Figure 7.

TTR forms a complex with TDP-43 and ATF4 mediating two-way regulations for either targeting TDP-43 aggregates to autophagosomes or promoting nuclear translocation of ATF4. (A) Immunoprecipitation of TDP-43 or (B) TTR from the brain tissue lysates of WT, TDP-43 Tg and TDP-43/TTR Tg mice at 6 months followed by western blot analysis of the indicated interacting proteins. Representative western blots of proteins detected from (Left panel) crude tissue lysates and (Right panel) Co-IP elutes. IB, immunoblotting; IP, immunoprecipitation. (C) Confocal images of double IF staining ATF4 (green) and TTR (red) in the forebrain tissue specimens from 6 months old of WT, TDP-43 Tg and TDP-43/TTR Tg mice.

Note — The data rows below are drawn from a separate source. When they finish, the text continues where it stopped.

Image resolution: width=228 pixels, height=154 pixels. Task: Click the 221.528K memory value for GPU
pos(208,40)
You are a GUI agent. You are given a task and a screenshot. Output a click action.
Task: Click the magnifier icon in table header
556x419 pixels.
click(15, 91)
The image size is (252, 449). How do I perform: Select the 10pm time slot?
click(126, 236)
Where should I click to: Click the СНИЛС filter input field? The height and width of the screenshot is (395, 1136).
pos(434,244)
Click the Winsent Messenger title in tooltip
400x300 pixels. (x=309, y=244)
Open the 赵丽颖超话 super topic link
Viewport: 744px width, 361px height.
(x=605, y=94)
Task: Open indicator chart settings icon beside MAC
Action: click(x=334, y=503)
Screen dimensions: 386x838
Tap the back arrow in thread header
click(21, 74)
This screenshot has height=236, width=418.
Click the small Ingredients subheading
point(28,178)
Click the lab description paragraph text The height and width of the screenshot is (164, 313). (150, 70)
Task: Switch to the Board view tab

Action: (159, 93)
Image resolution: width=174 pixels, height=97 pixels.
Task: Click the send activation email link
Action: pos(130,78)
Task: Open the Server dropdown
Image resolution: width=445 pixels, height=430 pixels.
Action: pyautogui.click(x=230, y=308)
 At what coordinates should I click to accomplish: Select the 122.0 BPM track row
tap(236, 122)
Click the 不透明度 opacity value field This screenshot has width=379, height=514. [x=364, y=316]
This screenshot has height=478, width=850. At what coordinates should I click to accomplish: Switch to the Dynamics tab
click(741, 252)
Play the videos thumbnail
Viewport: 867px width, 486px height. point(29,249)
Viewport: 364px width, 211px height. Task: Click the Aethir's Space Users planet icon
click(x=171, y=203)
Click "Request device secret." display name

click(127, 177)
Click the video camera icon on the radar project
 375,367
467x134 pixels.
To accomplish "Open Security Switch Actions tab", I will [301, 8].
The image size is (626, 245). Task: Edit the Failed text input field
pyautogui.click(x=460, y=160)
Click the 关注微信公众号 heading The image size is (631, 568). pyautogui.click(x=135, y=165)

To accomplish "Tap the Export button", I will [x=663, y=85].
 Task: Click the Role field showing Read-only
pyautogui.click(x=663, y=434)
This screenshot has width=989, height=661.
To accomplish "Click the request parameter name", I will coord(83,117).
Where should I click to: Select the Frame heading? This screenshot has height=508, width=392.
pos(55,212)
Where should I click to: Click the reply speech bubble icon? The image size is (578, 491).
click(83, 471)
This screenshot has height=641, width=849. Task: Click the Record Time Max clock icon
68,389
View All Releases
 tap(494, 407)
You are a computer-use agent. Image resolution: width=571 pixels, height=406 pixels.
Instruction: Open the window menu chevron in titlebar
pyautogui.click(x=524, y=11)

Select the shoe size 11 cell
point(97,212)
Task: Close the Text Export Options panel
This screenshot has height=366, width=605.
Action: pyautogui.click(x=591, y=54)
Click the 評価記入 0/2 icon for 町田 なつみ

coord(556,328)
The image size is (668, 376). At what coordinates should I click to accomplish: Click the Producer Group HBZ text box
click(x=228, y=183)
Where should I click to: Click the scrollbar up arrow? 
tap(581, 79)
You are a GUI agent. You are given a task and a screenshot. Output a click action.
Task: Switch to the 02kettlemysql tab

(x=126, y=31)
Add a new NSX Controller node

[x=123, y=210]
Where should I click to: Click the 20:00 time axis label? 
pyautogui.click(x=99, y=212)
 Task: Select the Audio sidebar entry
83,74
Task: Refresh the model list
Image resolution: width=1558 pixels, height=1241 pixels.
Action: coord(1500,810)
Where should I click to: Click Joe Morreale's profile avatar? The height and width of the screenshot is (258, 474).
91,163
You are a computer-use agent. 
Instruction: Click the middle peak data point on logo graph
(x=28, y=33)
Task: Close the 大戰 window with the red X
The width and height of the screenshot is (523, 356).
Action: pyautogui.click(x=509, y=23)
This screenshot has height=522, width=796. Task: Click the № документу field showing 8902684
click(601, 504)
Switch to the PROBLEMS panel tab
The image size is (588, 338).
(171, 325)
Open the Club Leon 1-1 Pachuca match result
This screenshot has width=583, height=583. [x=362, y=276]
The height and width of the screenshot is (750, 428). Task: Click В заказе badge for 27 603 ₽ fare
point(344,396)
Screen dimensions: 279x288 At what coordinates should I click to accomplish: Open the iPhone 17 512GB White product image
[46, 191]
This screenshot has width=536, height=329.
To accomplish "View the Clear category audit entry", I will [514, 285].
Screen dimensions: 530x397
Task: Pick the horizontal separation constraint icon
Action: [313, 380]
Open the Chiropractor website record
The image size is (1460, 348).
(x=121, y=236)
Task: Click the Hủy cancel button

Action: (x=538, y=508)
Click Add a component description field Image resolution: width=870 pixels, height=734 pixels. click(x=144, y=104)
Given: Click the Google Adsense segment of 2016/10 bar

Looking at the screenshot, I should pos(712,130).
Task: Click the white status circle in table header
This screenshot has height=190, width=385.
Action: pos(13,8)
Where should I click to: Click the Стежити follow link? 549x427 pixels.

The rightmost panel displays the magnified view of ATF4 and TTR merged image circling out the nuclear region, as indicated by a white square line in the previous image. The nuclei were counterstained with DAPI (Blue). Scale bar = 30 μm. (D) Quantification of the nuclear localization of ATF4 was processed by TissueQuest software in the TissueFAXS system (TissueGnostics GmbH) (P < 0.0001). The basal nuclear fluorescence intensity was set up based on ATF4 intensity in WT and gathered the number of cells with ATF4 intensity equal or above baseline intensity. Data are shown as box-and-whisker plots (min to max). The central horizontal line within the box indicates the median value. Statistical analysis with one-way ANOVA followed by post hoc Tukey test. Statistically significant differences are denoted by asterisks (***P ≤ 0.001). n = 8 sections per mouse; n = 6 mice per group.